Parents should be encouraged to talk in confidence to teachers about any significant developments in a child’s life, in the past or present, which may affect the child’s behaviour. Information can be shared by parents through the enrolment form.

The following methods are to be used at all levels within the school:

  • Informal parent/teacher meetings and Formal parent/teacher meetings
  • Through children’s homework journal
  • Telephone Contact
  • Letters/notes from school to home and from home to school

Managing aggressive or violent misbehaviour

Seriously violent or threatening behaviour is a rare occurrence in St. Colman’s NS. However, should a pupil’s behaviour constitute a risk to the safety of the pupil himself/herself or the safety of other pupils or staff, the school will take several steps. These include: –

 

  • Isolation of pupil//removal of the pupil to a safe place with a trusted member of staff
  • Every effort will be made to calm the child
  • Immediate communication with parents
  • Immediate visit from parent if deemed necessary
  • In extreme cases, child may need to be referred to external agency for psychological testing. This would only be done in consultation with the parents.

 

  1. Suspension / Expulsion

Before serious sanctions such as detention, suspension or expulsion are used, the normal channels of communication between school and parents will be utilised.  Communication with parents may be verbal or by letter depending on the circumstances.

 

For gross misbehaviour or repeated instances of serious misbehaviour, suspension may be considered. Parents concerned will be invited to come to the school to discuss their child’s case.  Aggressive, threatening or violent behaviour towards a teacher or pupil will be regarded as serious or gross misbehaviour.

 

Where there are repeated instances of serious misbehaviour, the Chairperson of the Board of Management will be informed and the parents will be requested in writing to attend at the school to meet the Chairperson and the principal.  If the parents do not give an undertaking that the pupil will behave in an acceptable manner in the future the pupil may be suspended for a period.  Prior to suspension, where possible, the Principal may review the case in consultation with the pupil, teachers and other members of the school community involved, with due regard to records of previous misbehaviours, their pattern and context, sanctions and other interventions used and their outcomes and any relevant medical information. Suspension will be in accordance with the Rules for National Schools, the Education Welfare Act 2000 and the NEWB guidelines 2008. Suspension must also be notified to parents in writing. Where the parents decline the offer of meeting the school authorities, the written notification is to be regarded as the notification of suspension.

 

In the case of gross misbehaviour, where it is necessary to ensure that order and discipline are maintained and to secure the safety of the pupils, the Board may authorise the Chairperson or Principal to sanction an immediate suspension for a period not exceeding three school days, pending a discussion of the matter with the parents.

 

 

St. Colman’s NS will follow fair procedures in the event that it is proposing to suspend or expel a student.
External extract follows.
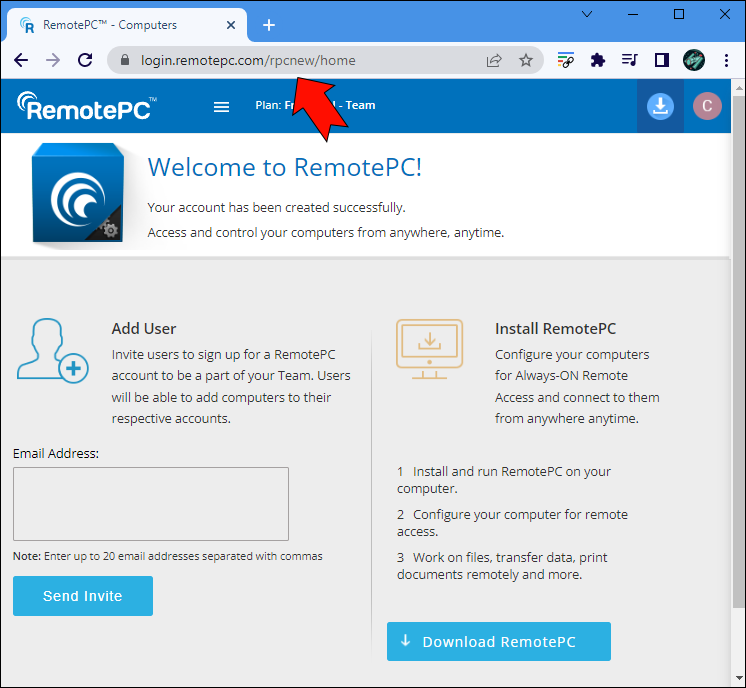Click the Download RemotePC button

click(x=499, y=642)
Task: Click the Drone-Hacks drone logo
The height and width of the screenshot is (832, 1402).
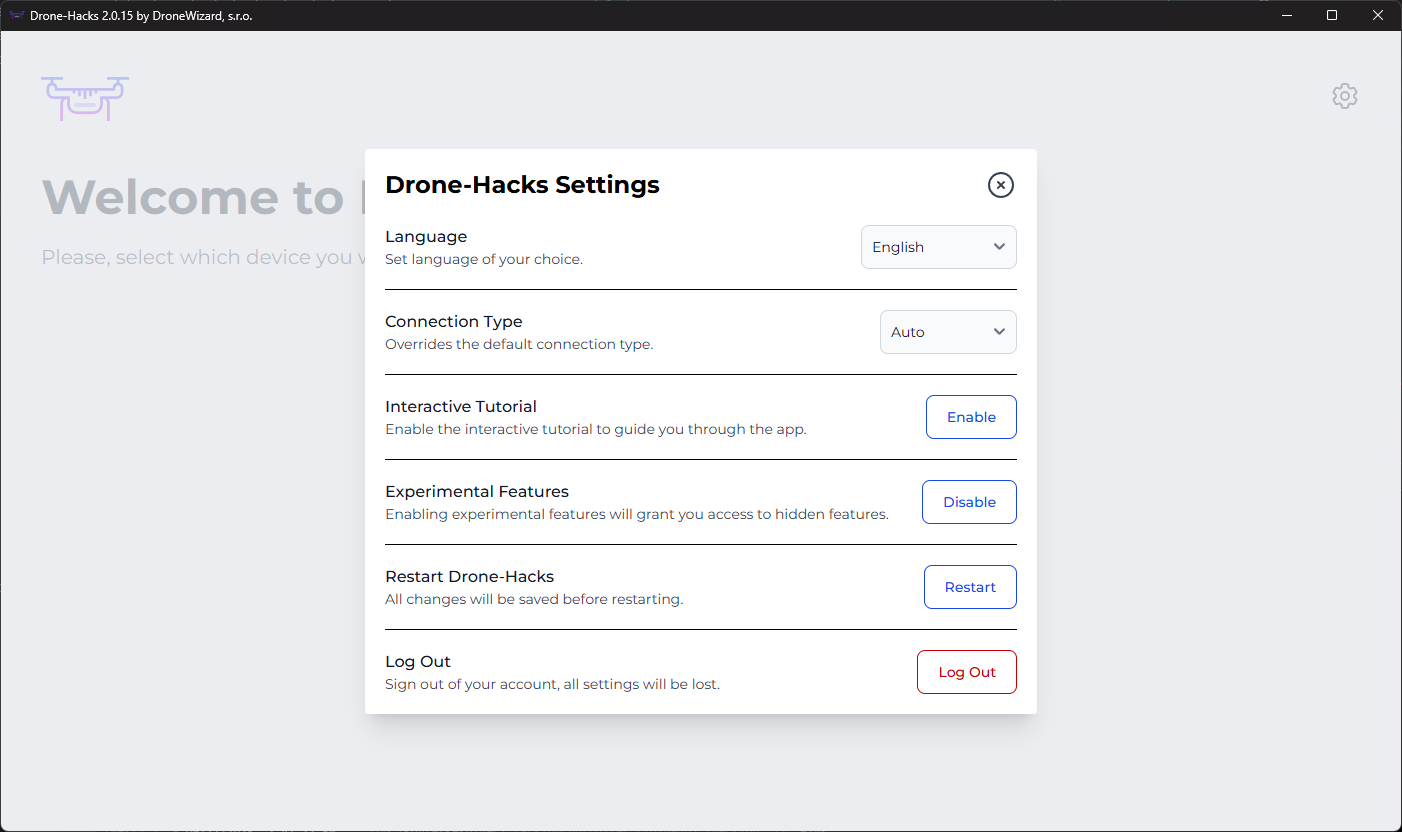Action: click(x=85, y=98)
These procedures have two essential components

  • The right to be heard
  • The right to impartiality

 

These fair procedures apply to

  • The investigation of alleged misbehaviour
  • The process of decision making

 

In exceptional circumstances, the principal and chairperson of the Board of Management may extend a 3-day suspension to a 5-day period without full Board of Management sanction (e.g. if the Board of Management is unable to convene at short notice).

 

The Board of Management will normally place a ceiling of 10 days on a single suspension. Any extension of this will be considered as another suspension and due procedures should be followed.

Where a period of suspension exceeds 20 days, the parents of the child have the right to appeal this under section 29 of the Education Act. A section 29 appeal can be made by contacting the Secretary General of the DES. An application form for this procedure can downloaded from the DES website. See appendix C.

Removal of Suspension

Following or during a period of suspension, the parent/s may apply to have the pupil reinstated to the school. The parent/s must give a satisfactory undertaking that a suspended pupil will behave in accordance with the school code and the Principal must be satisfied that the pupil’s reinstatement will not constitute a risk to the pupil’s own safety or that of the other pupils or staff. The Principal will facilitate the preparation of a behaviour plan for the pupil if required and will re-admit the pupil formally to the class. The school will make every effort to help the student reintegrate into school life – academically and socially.

 

The student will be given every opportunity and support for a fresh start.

 

 

Records and reports to be kept in respect of suspension will include –

 

Records of investigation and decision making ·    The investigation (incl all interview notes)

·    The decision making process

·    The decision and rationale for same

·    The duration of the suspension and any conditions attached to the suspension

Report to the BOM The principal will report all suspensions to the BOM with the reasons for and the duration of each suspension.
Report to NEWB The principal is required to report suspensions in accordance with the NEWB reporting guidelines ( Ed .Welfare Act 2000, section 21(4) (a)

 

Use of suspension will be reviewed at regular intervals.

 

Expulsion may be considered in an extreme case, in accordance with the Rules for National Schools the National Education Welfare Act 2000 and the NEWB Guidelines 2008. The grounds for expulsion will be similar to the grounds for suspension. However, it will only be considered when all other interventions have been exhausted.

 

Grounds for Expulsion include

  • A serious threat of violence against another student or member of staff
  • Actual violence or physical assault
  • Supplying illegal drugs to other students in the school
  • Sexual assault

 

Procedures in respect of expulsion

  • A detailed investigation carried out under the direction of the principal ( similar to one carried out in the case of suspension)
  • A recommendation to the Board of Management by the principal
  • Consideration of the Board of Management of the principal’s recommendation, and the holding of a hearing
  • Board of Management deliberation and action following the hearing
  • Consultations arranged by the Education Welfare Officer (this should occur within the 20 day period between the Board decision and the start of expulsion date)
  • Confirmation of the decision to expel.

 

 

Appeals

Under Section 29 of the Education Act, 1998, parents are entitled to appeal to the Secretary General of the Department of Education and Science against some decisions of the Board of Management, including (1) permanent exclusion from a school and (2) suspension for a period which would bring the cumulative period of suspension to 20 school days or longer in any one school year.  Appeals must generally be made within 42 calendar days from the date the decision of the school was notified to the parent or student. (See Circular 22/02)

 

Records and reports to be kept in respect of expulsion will include –

 

Records of investigation and decision making ·    The investigation (incl all interview notes)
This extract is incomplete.